Orwell suggests that, for various reasons, poetry can survive under totalitarianism, whereas prose writers are crippled by the destruction of intellectual liberty. Speculating on the type of literature under a future totalitarian society Orwell predicts this to be formulaic and low grade sensationalism, but notes that one factor is that general populace is not prepared to spend as much on literature as on other recreations. In criticising the Russophile intelligentsia, Orwell complains of the uncritical and indifferent attitude of scientists, who anyway have a privileged place under totalitarian states. For Orwell, literature is doomed if liberty of thought perishes, but the direct attack on intellectuals is coming from intellectuals themselves.

==Excerpts==
In our age the idea of intellectual liberty is under attack from two directions. On the one side are its theoretical enemies, the apologists of totalitarianism, and on the other its immediate, practical enemies, monopoly and bureaucracy. Any writer or journalist who wants to retain his integrity finds himself thwarted by the general drift of society rather than by active persecution.

The journalist is unfree, and is conscious of unfreedom, when he is forced to write lies or suppress what seems to him important news: the imaginative writer is unfree when he has to falsify his subjective feelings, which from his point of view are facts. He may distort and caricature reality in order to make his meaning clearer, but he cannot misrepresent the scenery of his own mind.
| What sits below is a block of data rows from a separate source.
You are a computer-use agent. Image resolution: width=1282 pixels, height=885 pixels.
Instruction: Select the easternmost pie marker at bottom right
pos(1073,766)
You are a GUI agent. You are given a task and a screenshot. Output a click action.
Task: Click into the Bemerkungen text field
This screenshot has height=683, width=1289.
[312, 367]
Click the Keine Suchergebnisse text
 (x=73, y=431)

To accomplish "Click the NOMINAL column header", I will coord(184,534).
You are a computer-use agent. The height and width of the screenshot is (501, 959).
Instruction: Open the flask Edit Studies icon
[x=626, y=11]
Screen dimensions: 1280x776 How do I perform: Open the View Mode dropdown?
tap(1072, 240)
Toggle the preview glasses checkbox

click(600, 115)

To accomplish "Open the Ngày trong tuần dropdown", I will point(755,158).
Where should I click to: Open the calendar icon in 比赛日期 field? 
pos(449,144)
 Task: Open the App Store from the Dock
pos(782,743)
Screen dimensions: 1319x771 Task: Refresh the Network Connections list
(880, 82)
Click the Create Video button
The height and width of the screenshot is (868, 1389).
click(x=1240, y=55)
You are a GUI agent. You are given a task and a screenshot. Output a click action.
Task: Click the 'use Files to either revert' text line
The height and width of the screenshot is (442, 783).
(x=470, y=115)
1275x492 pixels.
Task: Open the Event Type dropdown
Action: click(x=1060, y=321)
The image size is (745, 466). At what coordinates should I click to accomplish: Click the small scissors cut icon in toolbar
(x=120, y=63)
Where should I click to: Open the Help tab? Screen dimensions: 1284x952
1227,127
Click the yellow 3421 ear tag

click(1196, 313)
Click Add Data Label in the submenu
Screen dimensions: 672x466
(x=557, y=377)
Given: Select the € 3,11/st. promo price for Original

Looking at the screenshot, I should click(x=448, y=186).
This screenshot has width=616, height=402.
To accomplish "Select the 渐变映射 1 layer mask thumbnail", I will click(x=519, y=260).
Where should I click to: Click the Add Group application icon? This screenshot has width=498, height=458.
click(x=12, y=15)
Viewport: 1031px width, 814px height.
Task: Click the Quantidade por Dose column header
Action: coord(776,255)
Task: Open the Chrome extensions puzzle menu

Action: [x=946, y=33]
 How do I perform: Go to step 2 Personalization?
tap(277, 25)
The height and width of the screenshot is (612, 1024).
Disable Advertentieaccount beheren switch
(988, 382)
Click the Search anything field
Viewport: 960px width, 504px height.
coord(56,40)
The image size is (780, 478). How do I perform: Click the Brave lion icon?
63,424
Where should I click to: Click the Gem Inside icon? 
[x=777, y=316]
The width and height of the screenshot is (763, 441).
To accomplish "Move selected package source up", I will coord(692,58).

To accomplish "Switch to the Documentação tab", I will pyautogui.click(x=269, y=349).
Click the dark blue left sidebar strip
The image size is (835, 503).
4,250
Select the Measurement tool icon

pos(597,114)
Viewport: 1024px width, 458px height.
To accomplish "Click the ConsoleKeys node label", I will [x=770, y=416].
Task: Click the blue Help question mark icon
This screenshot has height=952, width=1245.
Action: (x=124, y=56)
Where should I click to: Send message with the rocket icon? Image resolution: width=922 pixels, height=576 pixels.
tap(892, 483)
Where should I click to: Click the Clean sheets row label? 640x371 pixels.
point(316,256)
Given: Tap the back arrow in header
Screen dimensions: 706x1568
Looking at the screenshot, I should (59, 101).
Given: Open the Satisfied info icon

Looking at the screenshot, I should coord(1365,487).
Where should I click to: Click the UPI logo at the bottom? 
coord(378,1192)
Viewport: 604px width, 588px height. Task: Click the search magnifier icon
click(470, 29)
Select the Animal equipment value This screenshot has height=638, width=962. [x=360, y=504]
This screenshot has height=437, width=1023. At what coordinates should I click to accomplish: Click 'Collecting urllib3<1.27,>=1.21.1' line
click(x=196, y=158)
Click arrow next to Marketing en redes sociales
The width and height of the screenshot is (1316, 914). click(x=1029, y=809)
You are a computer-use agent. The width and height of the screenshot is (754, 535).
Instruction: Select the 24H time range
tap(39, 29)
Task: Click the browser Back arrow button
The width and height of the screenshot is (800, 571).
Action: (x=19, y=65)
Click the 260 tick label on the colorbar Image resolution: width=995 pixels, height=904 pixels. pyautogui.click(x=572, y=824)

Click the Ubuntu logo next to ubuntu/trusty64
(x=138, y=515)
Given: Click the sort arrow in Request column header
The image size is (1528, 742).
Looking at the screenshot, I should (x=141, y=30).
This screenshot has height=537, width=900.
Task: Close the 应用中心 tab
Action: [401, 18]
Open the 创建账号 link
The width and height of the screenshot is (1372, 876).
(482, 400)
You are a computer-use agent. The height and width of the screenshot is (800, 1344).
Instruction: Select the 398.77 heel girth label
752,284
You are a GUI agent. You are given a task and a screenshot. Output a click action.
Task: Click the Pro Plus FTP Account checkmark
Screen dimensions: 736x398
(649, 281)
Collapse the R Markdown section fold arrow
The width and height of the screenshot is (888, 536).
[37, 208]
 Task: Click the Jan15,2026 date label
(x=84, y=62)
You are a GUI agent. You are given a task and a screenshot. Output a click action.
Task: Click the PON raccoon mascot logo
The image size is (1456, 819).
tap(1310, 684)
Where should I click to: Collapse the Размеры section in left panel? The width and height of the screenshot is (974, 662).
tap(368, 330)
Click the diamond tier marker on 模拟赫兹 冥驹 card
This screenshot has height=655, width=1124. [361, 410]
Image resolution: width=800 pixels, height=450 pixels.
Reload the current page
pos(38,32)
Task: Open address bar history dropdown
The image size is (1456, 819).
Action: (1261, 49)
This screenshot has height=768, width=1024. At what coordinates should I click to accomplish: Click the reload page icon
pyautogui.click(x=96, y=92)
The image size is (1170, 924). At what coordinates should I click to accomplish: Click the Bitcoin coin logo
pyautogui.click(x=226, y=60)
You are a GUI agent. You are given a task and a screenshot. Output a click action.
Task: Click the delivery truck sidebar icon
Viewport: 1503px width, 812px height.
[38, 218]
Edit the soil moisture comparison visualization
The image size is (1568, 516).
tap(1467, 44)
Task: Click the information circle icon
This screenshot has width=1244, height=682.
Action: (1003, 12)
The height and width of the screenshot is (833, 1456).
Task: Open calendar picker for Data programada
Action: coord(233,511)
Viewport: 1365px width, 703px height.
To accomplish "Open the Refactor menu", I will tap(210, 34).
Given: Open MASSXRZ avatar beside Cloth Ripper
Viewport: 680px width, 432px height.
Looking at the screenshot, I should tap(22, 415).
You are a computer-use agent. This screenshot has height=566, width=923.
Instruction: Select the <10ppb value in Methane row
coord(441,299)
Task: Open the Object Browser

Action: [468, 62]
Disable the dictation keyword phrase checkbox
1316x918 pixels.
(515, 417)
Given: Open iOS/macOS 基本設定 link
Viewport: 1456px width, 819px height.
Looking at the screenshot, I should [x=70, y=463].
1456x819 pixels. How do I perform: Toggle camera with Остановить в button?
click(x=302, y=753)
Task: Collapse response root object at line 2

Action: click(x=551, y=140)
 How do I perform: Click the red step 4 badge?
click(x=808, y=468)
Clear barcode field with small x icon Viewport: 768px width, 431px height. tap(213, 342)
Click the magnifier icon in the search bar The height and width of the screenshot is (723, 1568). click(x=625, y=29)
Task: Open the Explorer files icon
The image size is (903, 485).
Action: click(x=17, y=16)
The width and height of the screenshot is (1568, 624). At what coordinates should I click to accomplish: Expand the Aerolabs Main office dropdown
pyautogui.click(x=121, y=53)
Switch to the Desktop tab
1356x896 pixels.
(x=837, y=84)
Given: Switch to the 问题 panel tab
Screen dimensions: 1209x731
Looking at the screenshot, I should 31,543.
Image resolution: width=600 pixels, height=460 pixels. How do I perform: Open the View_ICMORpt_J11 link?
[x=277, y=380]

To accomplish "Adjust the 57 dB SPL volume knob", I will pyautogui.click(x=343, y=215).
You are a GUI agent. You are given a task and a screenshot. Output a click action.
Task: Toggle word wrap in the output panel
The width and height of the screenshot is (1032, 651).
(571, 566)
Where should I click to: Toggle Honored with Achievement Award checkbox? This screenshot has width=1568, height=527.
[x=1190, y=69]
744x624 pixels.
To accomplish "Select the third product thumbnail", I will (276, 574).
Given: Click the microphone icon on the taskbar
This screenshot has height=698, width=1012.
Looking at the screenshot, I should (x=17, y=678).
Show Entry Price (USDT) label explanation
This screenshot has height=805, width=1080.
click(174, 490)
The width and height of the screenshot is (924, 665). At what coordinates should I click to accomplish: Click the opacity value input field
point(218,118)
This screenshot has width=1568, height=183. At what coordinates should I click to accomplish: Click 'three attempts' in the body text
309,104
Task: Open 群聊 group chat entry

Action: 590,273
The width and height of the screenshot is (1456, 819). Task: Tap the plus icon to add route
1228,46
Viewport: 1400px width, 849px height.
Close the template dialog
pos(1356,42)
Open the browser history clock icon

Political writing in our time consists almost entirely of prefabricated phrases bolted together like the pieces of a child's Meccano set. It is the unavoidable result of self-censorship. To write in plain vigorous language one has to think fearlessly, and if one thinks fearlessly one cannot be politically orthodox.

==Reactions==
Randall Swingler, a communist poet, responded to the essay in an article "The Right to Free Expression" in Polemic 5. Swingler did not disagree that a writer must stand against the enemies of intellectual liberty nor with Orwell's case against the totalitarian cultural policies of the Soviet Union. His complaint was that it was impossible to reply to Orwell's essay because it was pitched at a level of "intellectual swashbucklery", persuasive generalisation and unsupported assertion. Orwell had a marginal column in which he responded to what he saw as a personal attack with sarcastic comments. After this exchange, Orwell was reported to be very angry indeed when approached by Swingler and refused to shake his hand, and took care to avoid running into him in pubs.

Christopher Sykes reviewed this and other Orwell essays and concluded "They contain much admirable sense, but they contain too some over-stated views, and some prophecies as doubtful as those of John Burnham".